INSTRUCTION A: Arrange the records that follow the text below as a two-column CSV with the headers "request" and "answer". Give one row per record, with each field quoted and line breaks turned into spaces, and leave out the pictures.

DOCUMENT PASSAGE:
National Technology Survey of DoDEA students, educators and parents open through Dec. 19
ALEXANDRIA, VA — November 12, 2014 — Through December 19th, more than 400,000 K-12 students, educators and parents across the nation will complete the Speak Up 2014 online survey and share their ideas about education and technology with our national leaders. The annual survey is now open for input and is facilitated through public, private and charter schools all around the country; every school is eligible to participate. The results provide important insights about education, technology and student aspirations to individual schools, state departments of education and national leaders.
The Department of Defense Education Activity (DoDEA) is participating in the survey for the first time as a school system. The annual nationwide Speak Up Survey is administered by Project Tomorrow. This survey has been taken by over 3 million students in 2,400 school districts across the Nation since 2003.
“Each year more schools sign up to be part of Speak Up because it offers them – their students, parents, staff and members of the community – a way to express their opinions about the future of learning, local and national policies, how teaching could be improved and more,” said Julie Evans, CEO of Project Tomorrow, the survey’s facilitator and a national leader in empowering students to have a voice in improving education in the 21st century.
In announcing DoDEA’s participation in the survey, DoDEA Director Tom Brady told stakeholders, “This is your opportunity to Speak Up! Data from the survey will allow DoDEA to make better technology decisions in many areas, such as how we resource our classrooms and the type of professional development teachers want.”
While this is entirely voluntary, parents, students, teachers and administrators are encouraged to take the survey. The survey is open between now and December 19, 2014. Data from the survey will allow DoDEA to make better technology decisions in many areas, such as how we resource our classrooms, awareness of our curriculum standards, and the type of professional development teachers want.
After more than a decade and over 3.4 million participants, Speak Up continues to be the only annual, national survey to ask students, educators and parents how they use – and how they would like to use – technology for learning. Again this year, the online surveys ask students, parents and educators to envision their ultimate 21st century school and to identify the technology tools that would be essential to support increased student achievement and learning.

INSTRUCTION B:
Answer these questions from the Speak Up survey announcement above:
(i) Which organization administers the annual nationwide Speak Up Survey?
(ii) Who is the DoDEA Director?
(iii) On what date does the survey close?

DATASET ROWS:
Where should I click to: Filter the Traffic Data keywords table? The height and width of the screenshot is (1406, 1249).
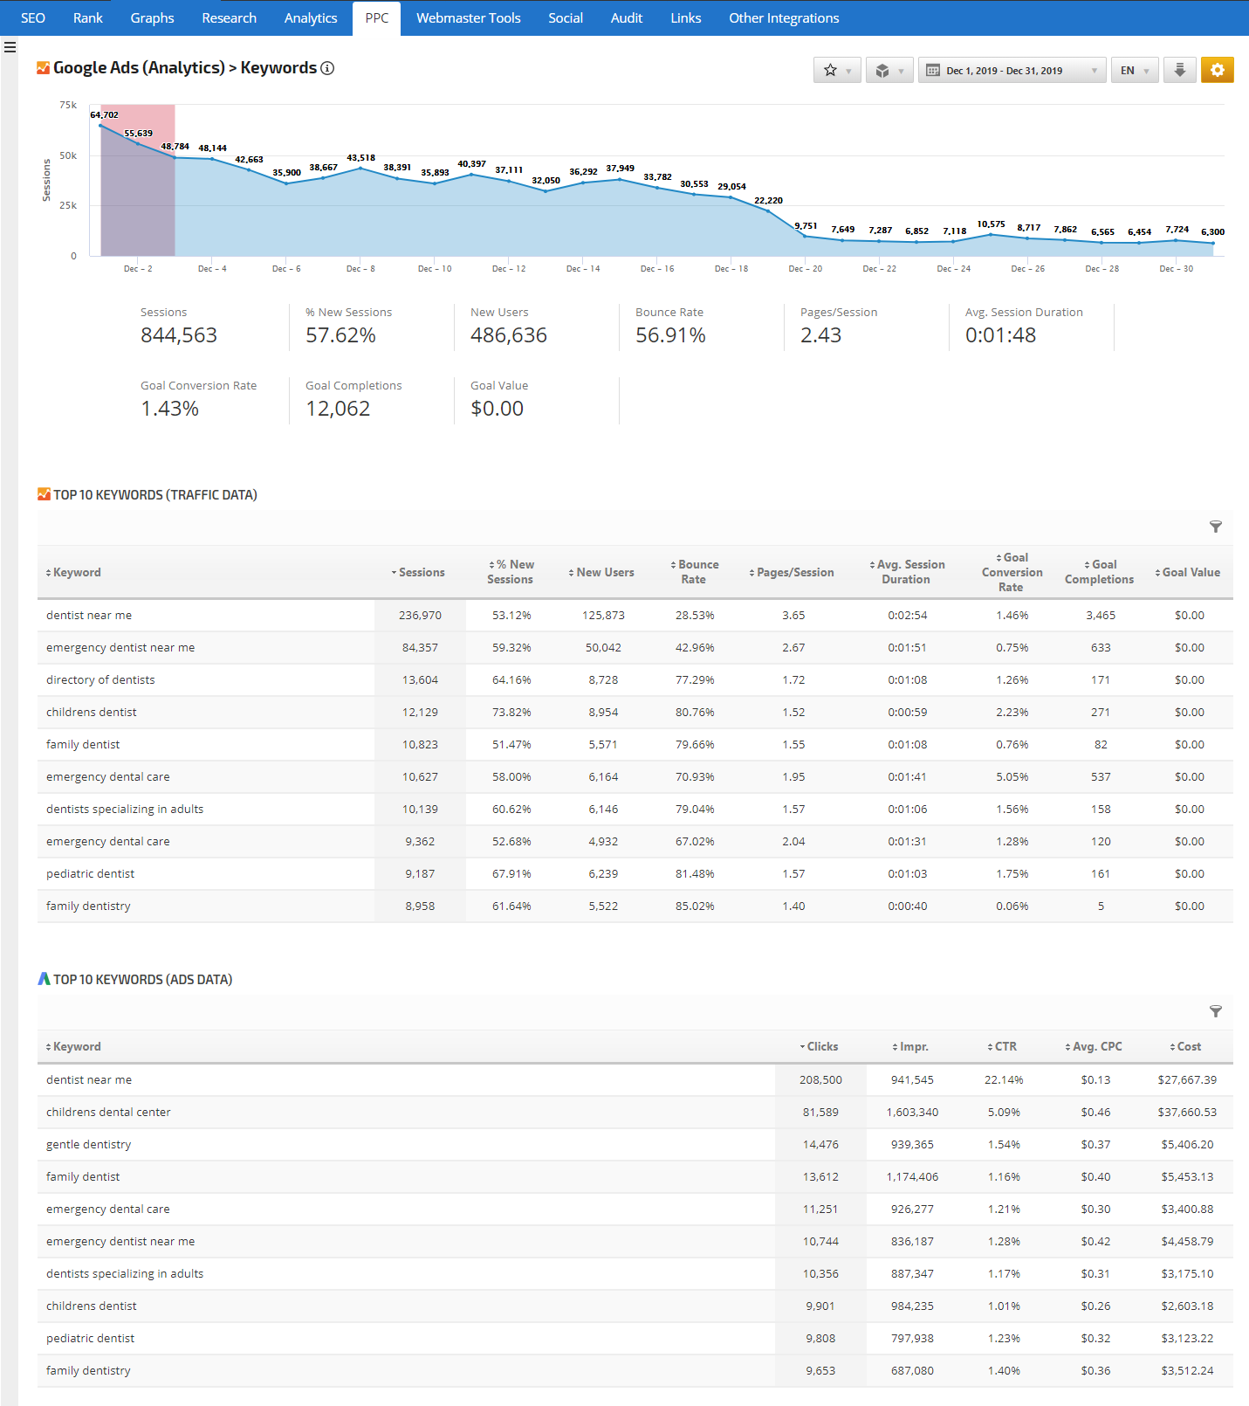click(x=1215, y=527)
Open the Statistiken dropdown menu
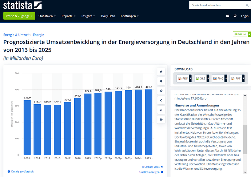 pos(47,16)
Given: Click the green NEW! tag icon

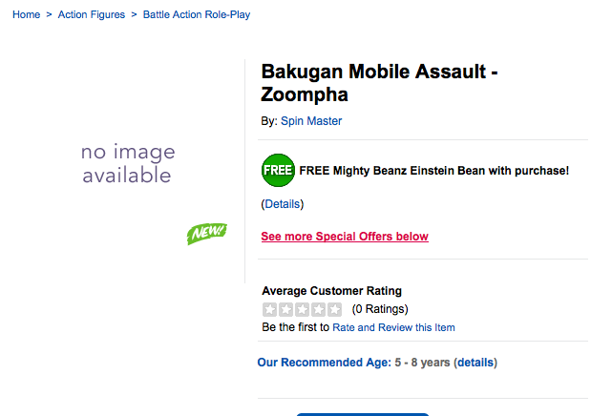Looking at the screenshot, I should pyautogui.click(x=206, y=233).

FULL SOLUTION A:
request,answer
"Where should I click to: Filter the Traffic Data keywords table? The height and width of the screenshot is (1406, 1249).","click(x=1215, y=527)"
"Open the Statistiken dropdown menu","pos(47,16)"
"Given: Click the green NEW! tag icon","Looking at the screenshot, I should pyautogui.click(x=206, y=233)."

FULL SOLUTION B:
(i) Project Tomorrow
(ii) Tom Brady
(iii) December 19, 2014